Records from a pointing dataset:
'''

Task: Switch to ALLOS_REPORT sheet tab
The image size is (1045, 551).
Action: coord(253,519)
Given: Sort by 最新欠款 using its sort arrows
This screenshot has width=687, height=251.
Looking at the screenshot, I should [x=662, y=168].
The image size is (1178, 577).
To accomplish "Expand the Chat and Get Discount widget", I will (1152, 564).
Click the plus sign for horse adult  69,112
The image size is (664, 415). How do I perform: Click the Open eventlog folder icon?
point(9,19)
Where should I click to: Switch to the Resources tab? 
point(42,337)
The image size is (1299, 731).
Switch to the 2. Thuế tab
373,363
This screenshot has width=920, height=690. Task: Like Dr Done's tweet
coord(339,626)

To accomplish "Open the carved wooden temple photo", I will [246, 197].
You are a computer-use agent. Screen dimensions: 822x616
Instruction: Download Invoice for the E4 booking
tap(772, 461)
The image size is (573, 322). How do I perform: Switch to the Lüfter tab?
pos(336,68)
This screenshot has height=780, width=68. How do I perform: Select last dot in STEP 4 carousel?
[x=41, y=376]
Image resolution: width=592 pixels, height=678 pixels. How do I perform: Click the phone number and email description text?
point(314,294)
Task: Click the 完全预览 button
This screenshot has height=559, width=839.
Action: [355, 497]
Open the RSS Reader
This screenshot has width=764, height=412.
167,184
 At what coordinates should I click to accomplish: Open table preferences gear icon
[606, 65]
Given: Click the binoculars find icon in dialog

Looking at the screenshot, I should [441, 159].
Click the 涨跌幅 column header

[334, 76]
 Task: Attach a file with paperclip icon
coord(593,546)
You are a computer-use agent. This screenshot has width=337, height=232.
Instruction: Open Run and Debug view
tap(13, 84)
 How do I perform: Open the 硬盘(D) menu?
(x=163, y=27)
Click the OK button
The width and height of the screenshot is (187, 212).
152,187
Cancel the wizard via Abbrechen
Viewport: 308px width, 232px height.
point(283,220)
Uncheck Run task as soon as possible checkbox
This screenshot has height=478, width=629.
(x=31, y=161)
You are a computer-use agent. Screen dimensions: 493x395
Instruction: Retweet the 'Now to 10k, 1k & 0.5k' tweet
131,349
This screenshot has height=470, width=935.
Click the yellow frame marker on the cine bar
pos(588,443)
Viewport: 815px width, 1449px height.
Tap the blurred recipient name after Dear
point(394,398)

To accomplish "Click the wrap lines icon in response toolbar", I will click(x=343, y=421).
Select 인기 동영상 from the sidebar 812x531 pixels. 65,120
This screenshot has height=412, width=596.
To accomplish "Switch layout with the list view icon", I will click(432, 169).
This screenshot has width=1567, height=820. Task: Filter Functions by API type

'''

■ EXERCISE TASK:
Copy every one of the lines above word for word.

■ RIGHT ANSWER:
Task: Switch to ALLOS_REPORT sheet tab
The image size is (1045, 551).
Action: coord(253,519)
Given: Sort by 最新欠款 using its sort arrows
This screenshot has width=687, height=251.
Looking at the screenshot, I should [x=662, y=168].
The image size is (1178, 577).
To accomplish "Expand the Chat and Get Discount widget", I will (1152, 564).
Click the plus sign for horse adult  69,112
The image size is (664, 415). How do I perform: Click the Open eventlog folder icon?
point(9,19)
Where should I click to: Switch to the Resources tab? 
point(42,337)
The image size is (1299, 731).
Switch to the 2. Thuế tab
373,363
This screenshot has width=920, height=690. Task: Like Dr Done's tweet
coord(339,626)

To accomplish "Open the carved wooden temple photo", I will [246, 197].
You are a computer-use agent. Screen dimensions: 822x616
Instruction: Download Invoice for the E4 booking
tap(772, 461)
The image size is (573, 322). How do I perform: Switch to the Lüfter tab?
pos(336,68)
This screenshot has height=780, width=68. How do I perform: Select last dot in STEP 4 carousel?
[x=41, y=376]
Image resolution: width=592 pixels, height=678 pixels. How do I perform: Click the phone number and email description text?
point(314,294)
Task: Click the 完全预览 button
This screenshot has height=559, width=839.
Action: [355, 497]
Open the RSS Reader
This screenshot has width=764, height=412.
167,184
 At what coordinates should I click to accomplish: Open table preferences gear icon
[606, 65]
Given: Click the binoculars find icon in dialog

Looking at the screenshot, I should [441, 159].
Click the 涨跌幅 column header

[334, 76]
 Task: Attach a file with paperclip icon
coord(593,546)
You are a computer-use agent. This screenshot has width=337, height=232.
Instruction: Open Run and Debug view
tap(13, 84)
 How do I perform: Open the 硬盘(D) menu?
(x=163, y=27)
Click the OK button
The width and height of the screenshot is (187, 212).
152,187
Cancel the wizard via Abbrechen
Viewport: 308px width, 232px height.
point(283,220)
Uncheck Run task as soon as possible checkbox
This screenshot has height=478, width=629.
(x=31, y=161)
You are a computer-use agent. Screen dimensions: 493x395
Instruction: Retweet the 'Now to 10k, 1k & 0.5k' tweet
131,349
This screenshot has height=470, width=935.
Click the yellow frame marker on the cine bar
pos(588,443)
Viewport: 815px width, 1449px height.
Tap the blurred recipient name after Dear
point(394,398)

To accomplish "Click the wrap lines icon in response toolbar", I will click(x=343, y=421).
Select 인기 동영상 from the sidebar 812x531 pixels. 65,120
This screenshot has height=412, width=596.
To accomplish "Switch layout with the list view icon", I will click(432, 169).
This screenshot has width=1567, height=820. Task: Filter Functions by API type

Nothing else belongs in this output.